Toward Evidence Based Selling
I had a George Carlin like reaction when I first heard the phrase “evidence based medicine”. What was it before, “guessing”?
Well, according to one experiment cited in Michael Lewis’ The Undoing Project (2017), the answer to the Carlinesque question is basically “yes”. Researchers asked medical doctors to predict the likelihood of cancer in ninety-six stomach ulcers. The twist was that the doctors were unwittingly shown the same ulcer twice. The results were described as “terrifying” because every doctor in the experiment contradicted himself revealing that he was, indeed, guessing. Carlin would likely quip, “If you want a second opinion, you don’t have to see a different doctor. Just ask the same guy twice”.
What put Lewis on the trail of his new book was an article in The New Republic (Thaler & Sustein) that pointed out that his 2003 book Moneyball, and the analytics movement it help catalyze, were based on the research of two Israeli psychologists: Daniel Kahneman and Amos Tversky .
I don’t intend to review The Undoing Project in this post. That has already been done quite well in the New York Times (http://www.nytimes.com/2016/12/06/books/review/michael-lewis-undoing-project.html). Rather, I will consider how the field of selling can benefit from the contributions of Kaheneman and Tversky and perhaps become a more evidence based practice.
Of course, it would help mightily if we had more evidence on how buyers respond to sellers’ behavior. Frankly, since the investigation of Neil Rackham and his team freed the field of selling from the wrong-headed idea that “closing” techniques were the key to selling success, there has been little quality research to inform us. Of course, there have been claims by the CEB group that their studies have ushered in the next revolution of “Challenger” selling.
But, don’t be fooled by large sample sizes or publications in the Harvard Business Review. The value of the research by CEB is quite limited because it is comprised of surveys of the opinions of salespeople or sales leaders of what they thought happened in successful sales. It was not based on direct observations as was Rackham’s work. Indeed, if Rackham had surveyed salespeople in the 1980s we would still be embracing closing techniques because in the opinion of salespeople and their leaders at the time, that was what worked.
Thus, the first observation is that we need good, direct observation based, research in selling. This is a fertile field for masters’ theses and doctoral dissertations.

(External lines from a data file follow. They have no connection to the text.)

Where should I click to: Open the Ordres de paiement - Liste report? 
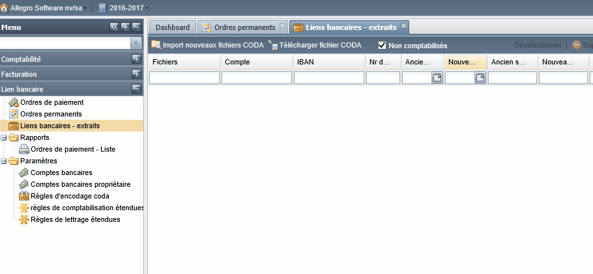72,149
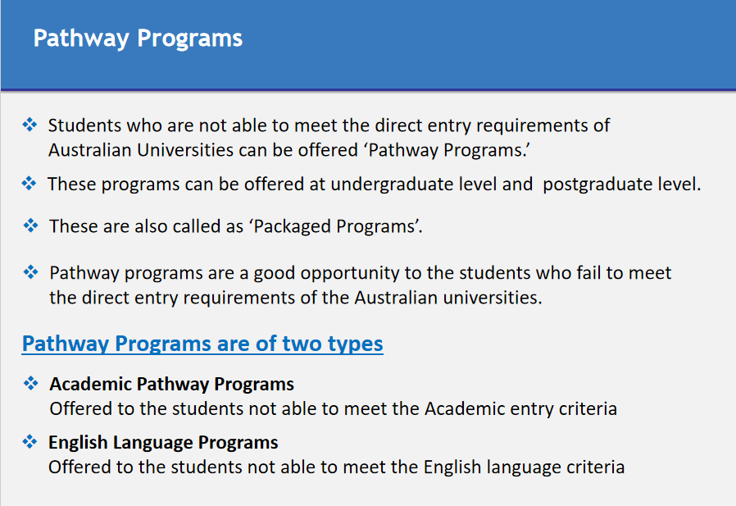The height and width of the screenshot is (506, 736).
Task: Click the sentence 'These are also called as'
Action: 147,226
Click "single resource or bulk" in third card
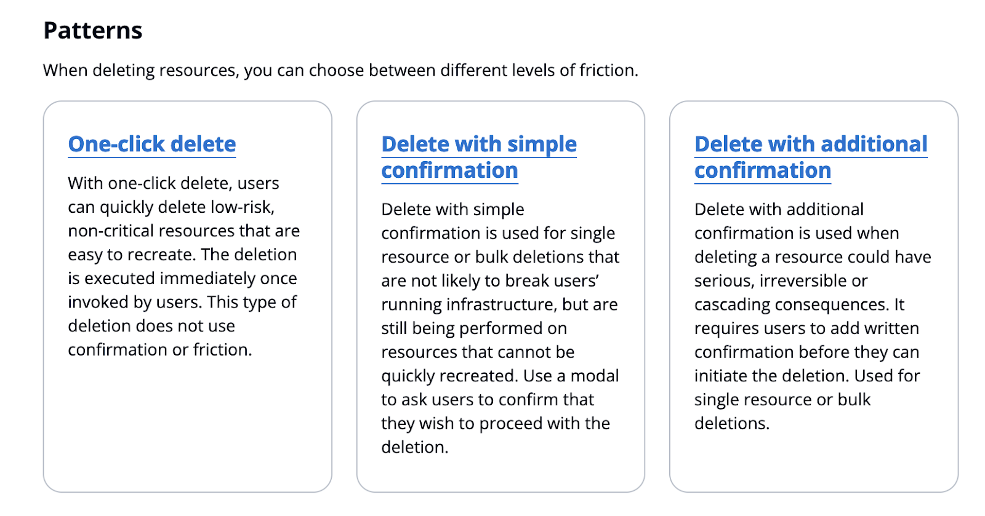This screenshot has width=985, height=516. click(782, 400)
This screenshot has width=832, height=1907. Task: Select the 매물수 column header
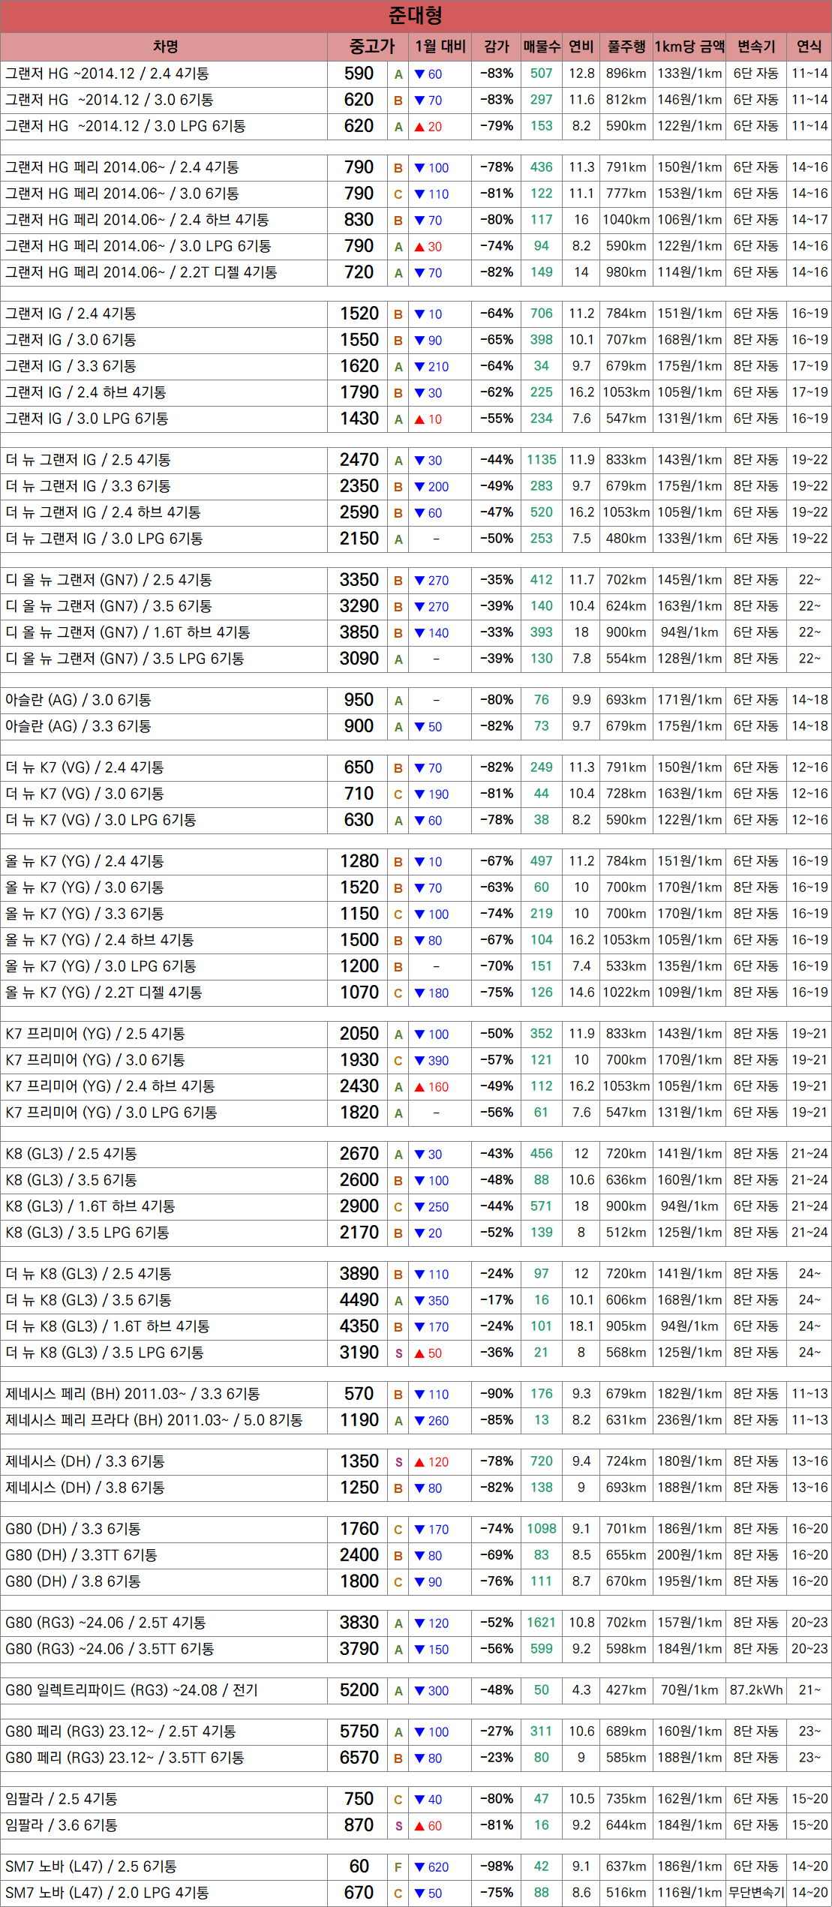pyautogui.click(x=541, y=47)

However, there are three nuggets I have found from Lewis’ treatment of Kaheneman and Tversky that we can use right now:
1 Stories: Fifteen years ago, when we first started teaching presentation skills, PfP partner Harry Koolen and I would rotate with one of us observing the presenter while the other observed the audience. We noted that whenever the presenter started telling a story, the attending behavior of the audience changed. They put their Blackberries down and paid attention. We have incorporated stories into our training ever since. These modest and never published observations are certainly bolstered by the words of Nobel winning Daniel Kahneman when he writes:
“No one ever made a decision because of a number. They need a story.”
2 Praise: Kahneman and Tversky applied principles of statistics to undo the conventional wisdom that leaders should withhold praise because the next effort would be at a lower level. As Kaheneman and Tversky note, this phenomenon is simply regression toward the mean and not a function of praise. In other words, subsequent behavior will be more like average behavior and not caused nor influenced by praise. The take-away is that sincere praise can be motivating and should not be withheld.
3 Selection: When he was just twenty-two, Kahneman was asked by his superiors in the Israeli military to apply his knowledge of psychology to determine which branch of the military new recruits should be assigned: fighter pilots, infantry or armored unit. Kahneman undid the existing practice of interviewing which he deemed contaminated by the “halo effect”. This basically means that one trait like physical stature served as a “halo” that influenced the evaluation of all other traits.
Kahneman reshaped the interview questions so that they were “behavioral” in nature. Although not credited, this was a likely precursor to behavioral interviews used today which ask specifically how candidates behave in situations. I recommend them and write about behavioral interviews in Rainmakers, Closers & Other Sales Myths. Here is an example of a behavioral interview question for an experienced salesperson which is hard to dodge:
Our experience is that our high performing salespeople work from their plan. May I see yours?
If medical doctors can contradict themselves in something important like predicting cancer, I guess I can contradict myself in this post and offer a few review like comments on the Undoing Project. One, I think it is an important read for anyone interested in applying sophisticated and research supported concepts to selling. Two, as Lewis himself recommends, I would also read Kaheneman’s 2011Thinking, Fast & Slow. Finally, I sure wish this book had an index because it is chock full of important thoughts and findings to which you will want to return.
Since I started with a funny line, I will conclude with one. When Tversky was asked if his work dealt with artificial intelligence, he replied, that no, “We study natural stupidity.”